%%

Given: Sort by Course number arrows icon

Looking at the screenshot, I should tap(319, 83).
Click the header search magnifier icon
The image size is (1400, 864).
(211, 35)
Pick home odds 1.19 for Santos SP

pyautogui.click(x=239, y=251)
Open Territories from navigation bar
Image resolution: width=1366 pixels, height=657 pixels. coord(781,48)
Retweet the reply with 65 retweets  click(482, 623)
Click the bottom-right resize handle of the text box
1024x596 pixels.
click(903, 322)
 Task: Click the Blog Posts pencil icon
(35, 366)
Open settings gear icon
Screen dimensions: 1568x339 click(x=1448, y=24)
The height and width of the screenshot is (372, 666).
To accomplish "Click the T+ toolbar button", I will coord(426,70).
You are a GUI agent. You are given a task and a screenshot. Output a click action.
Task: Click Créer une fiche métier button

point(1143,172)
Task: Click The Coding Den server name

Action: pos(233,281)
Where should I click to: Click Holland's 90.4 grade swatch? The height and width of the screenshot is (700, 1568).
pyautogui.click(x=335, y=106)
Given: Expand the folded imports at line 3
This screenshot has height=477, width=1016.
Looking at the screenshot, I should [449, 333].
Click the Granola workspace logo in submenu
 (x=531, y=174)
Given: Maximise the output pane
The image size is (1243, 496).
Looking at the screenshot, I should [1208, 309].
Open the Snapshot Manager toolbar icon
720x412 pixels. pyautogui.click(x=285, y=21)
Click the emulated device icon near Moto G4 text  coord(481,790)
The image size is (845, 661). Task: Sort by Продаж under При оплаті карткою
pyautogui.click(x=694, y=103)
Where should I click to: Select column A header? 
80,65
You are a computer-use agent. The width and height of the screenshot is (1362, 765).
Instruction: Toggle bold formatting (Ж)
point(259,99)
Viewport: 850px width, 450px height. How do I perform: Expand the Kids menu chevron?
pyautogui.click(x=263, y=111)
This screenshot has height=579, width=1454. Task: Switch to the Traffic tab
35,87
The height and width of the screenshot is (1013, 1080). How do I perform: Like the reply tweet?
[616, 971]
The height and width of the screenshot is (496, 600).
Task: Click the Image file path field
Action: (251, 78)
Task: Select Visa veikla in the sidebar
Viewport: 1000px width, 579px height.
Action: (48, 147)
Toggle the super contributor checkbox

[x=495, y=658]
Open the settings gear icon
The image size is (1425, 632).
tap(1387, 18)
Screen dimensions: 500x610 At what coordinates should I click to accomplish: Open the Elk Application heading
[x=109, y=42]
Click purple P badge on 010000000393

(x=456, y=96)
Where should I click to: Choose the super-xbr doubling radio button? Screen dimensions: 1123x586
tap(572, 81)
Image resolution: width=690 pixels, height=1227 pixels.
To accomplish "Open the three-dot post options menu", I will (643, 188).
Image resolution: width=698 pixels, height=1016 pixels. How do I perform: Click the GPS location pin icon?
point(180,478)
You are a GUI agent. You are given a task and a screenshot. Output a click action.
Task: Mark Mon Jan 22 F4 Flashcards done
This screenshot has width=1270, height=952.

%%

> **Work instructions**: Restate the entire listing verbatim.

> **Output for this task**:
Given: Sort by Course number arrows icon

Looking at the screenshot, I should tap(319, 83).
Click the header search magnifier icon
The image size is (1400, 864).
(211, 35)
Pick home odds 1.19 for Santos SP

pyautogui.click(x=239, y=251)
Open Territories from navigation bar
Image resolution: width=1366 pixels, height=657 pixels. coord(781,48)
Retweet the reply with 65 retweets  click(482, 623)
Click the bottom-right resize handle of the text box
1024x596 pixels.
click(903, 322)
 Task: Click the Blog Posts pencil icon
(35, 366)
Open settings gear icon
Screen dimensions: 1568x339 click(x=1448, y=24)
The height and width of the screenshot is (372, 666).
To accomplish "Click the T+ toolbar button", I will coord(426,70).
You are a GUI agent. You are given a task and a screenshot. Output a click action.
Task: Click Créer une fiche métier button

point(1143,172)
Task: Click The Coding Den server name

Action: pos(233,281)
Where should I click to: Click Holland's 90.4 grade swatch? The height and width of the screenshot is (700, 1568).
pyautogui.click(x=335, y=106)
Given: Expand the folded imports at line 3
This screenshot has height=477, width=1016.
Looking at the screenshot, I should [449, 333].
Click the Granola workspace logo in submenu
 (x=531, y=174)
Given: Maximise the output pane
The image size is (1243, 496).
Looking at the screenshot, I should [1208, 309].
Open the Snapshot Manager toolbar icon
720x412 pixels. pyautogui.click(x=285, y=21)
Click the emulated device icon near Moto G4 text  coord(481,790)
The image size is (845, 661). Task: Sort by Продаж under При оплаті карткою
pyautogui.click(x=694, y=103)
Where should I click to: Select column A header? 
80,65
You are a computer-use agent. The width and height of the screenshot is (1362, 765).
Instruction: Toggle bold formatting (Ж)
point(259,99)
Viewport: 850px width, 450px height. How do I perform: Expand the Kids menu chevron?
pyautogui.click(x=263, y=111)
This screenshot has height=579, width=1454. Task: Switch to the Traffic tab
35,87
The height and width of the screenshot is (1013, 1080). How do I perform: Like the reply tweet?
[616, 971]
The height and width of the screenshot is (496, 600).
Task: Click the Image file path field
Action: (251, 78)
Task: Select Visa veikla in the sidebar
Viewport: 1000px width, 579px height.
Action: (48, 147)
Toggle the super contributor checkbox

[x=495, y=658]
Open the settings gear icon
The image size is (1425, 632).
tap(1387, 18)
Screen dimensions: 500x610 At what coordinates should I click to accomplish: Open the Elk Application heading
[x=109, y=42]
Click purple P badge on 010000000393

(x=456, y=96)
Where should I click to: Choose the super-xbr doubling radio button? Screen dimensions: 1123x586
tap(572, 81)
Image resolution: width=690 pixels, height=1227 pixels.
To accomplish "Open the three-dot post options menu", I will (643, 188).
Image resolution: width=698 pixels, height=1016 pixels. How do I perform: Click the GPS location pin icon?
point(180,478)
You are a GUI agent. You are given a task and a screenshot. Output a click action.
Task: Mark Mon Jan 22 F4 Flashcards done
This screenshot has width=1270, height=952.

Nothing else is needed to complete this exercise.